Conflicting information here! So if I have an original i3 21.5 mid 2010 iMac can I upgrade to an i7? And it will work minus heat issues? And if so can I also upgrade to 32 gigs of ram or is that motherboard based?

I have an iMac 2010 21.5 screen with an i3-540 processor, 12GB ram memory, Ati Radeon HD4670 and macOS High Sierra. I upgraded my CPU to i5-660 3.33Ghz, same TDP, socket, etc. My iMac started fine but everything worked slower, I cannot watch youtube without dropping frames, the same on ZOOM. I run Geekbench 5 and here are the results i3-540 Single core 511, Multi core 1122 i5-660 Single core 226, Multi core 519 What did I do wrong?

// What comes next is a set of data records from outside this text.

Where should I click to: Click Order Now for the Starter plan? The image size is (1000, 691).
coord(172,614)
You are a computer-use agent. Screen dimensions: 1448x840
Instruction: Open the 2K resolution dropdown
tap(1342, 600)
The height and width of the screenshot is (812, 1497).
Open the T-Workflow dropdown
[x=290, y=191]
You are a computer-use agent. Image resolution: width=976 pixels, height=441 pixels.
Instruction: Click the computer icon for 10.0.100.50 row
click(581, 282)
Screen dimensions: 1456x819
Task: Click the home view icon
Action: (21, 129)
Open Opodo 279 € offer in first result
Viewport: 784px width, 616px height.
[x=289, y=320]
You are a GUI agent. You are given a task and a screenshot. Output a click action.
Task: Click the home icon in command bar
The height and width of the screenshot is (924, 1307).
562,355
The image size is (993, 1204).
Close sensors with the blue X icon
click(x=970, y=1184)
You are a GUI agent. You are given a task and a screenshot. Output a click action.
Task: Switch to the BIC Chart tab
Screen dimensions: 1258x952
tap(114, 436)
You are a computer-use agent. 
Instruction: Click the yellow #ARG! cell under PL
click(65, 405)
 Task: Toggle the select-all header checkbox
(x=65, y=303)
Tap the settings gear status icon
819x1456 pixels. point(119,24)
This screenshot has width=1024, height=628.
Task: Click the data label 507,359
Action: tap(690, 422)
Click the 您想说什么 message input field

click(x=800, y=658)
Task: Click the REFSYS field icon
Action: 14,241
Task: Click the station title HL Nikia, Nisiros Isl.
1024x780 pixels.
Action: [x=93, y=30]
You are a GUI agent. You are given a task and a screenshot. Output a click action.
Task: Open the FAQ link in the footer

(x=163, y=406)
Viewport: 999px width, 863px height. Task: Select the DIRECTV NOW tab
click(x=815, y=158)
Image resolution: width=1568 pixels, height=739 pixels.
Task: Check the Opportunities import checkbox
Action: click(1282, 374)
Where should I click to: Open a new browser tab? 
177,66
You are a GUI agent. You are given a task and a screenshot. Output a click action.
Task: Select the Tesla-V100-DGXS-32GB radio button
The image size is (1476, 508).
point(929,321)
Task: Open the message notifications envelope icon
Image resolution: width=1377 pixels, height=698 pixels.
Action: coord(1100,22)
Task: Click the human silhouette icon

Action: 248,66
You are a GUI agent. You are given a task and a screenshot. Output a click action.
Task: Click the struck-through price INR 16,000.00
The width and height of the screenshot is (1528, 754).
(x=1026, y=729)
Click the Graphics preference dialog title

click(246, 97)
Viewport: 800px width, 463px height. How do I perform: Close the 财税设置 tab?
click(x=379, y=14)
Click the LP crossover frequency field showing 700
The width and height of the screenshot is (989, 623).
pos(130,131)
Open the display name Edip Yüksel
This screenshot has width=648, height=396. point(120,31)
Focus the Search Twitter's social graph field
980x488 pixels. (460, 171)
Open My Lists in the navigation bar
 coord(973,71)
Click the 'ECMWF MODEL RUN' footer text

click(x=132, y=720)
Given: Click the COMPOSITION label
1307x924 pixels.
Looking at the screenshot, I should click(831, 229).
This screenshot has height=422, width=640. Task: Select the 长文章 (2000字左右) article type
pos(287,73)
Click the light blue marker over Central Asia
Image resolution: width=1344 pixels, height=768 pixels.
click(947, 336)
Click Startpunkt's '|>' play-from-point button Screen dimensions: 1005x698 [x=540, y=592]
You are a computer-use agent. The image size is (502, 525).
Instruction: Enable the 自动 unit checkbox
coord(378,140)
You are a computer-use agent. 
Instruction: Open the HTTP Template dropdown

Hello everything is supported. I did a heavy upgrade on my imac. I7 860s - 2 SSD (leave super drive) - 32gb ram - new gpu nvidia quadro k1100m but the computer is quite powerful, but not much. there is a bottleneck as the video card is very powerful and the cpu can’t handle it. I think I’ll switch to an 880 i7 processor or a xeon 3480. my only dilemma is whether my imac power supply will be able to handle the watts of the new one.

Guys this Dan guy knows nothing just fyi, ignore what he says, Nicholas Dean upgraded to an i7-860S no problem. And no, it can’t upgrade to i7 6700, it can only upgrade to a 1st gen LGA1156 socket based cpu, 6700 is a 6th gen.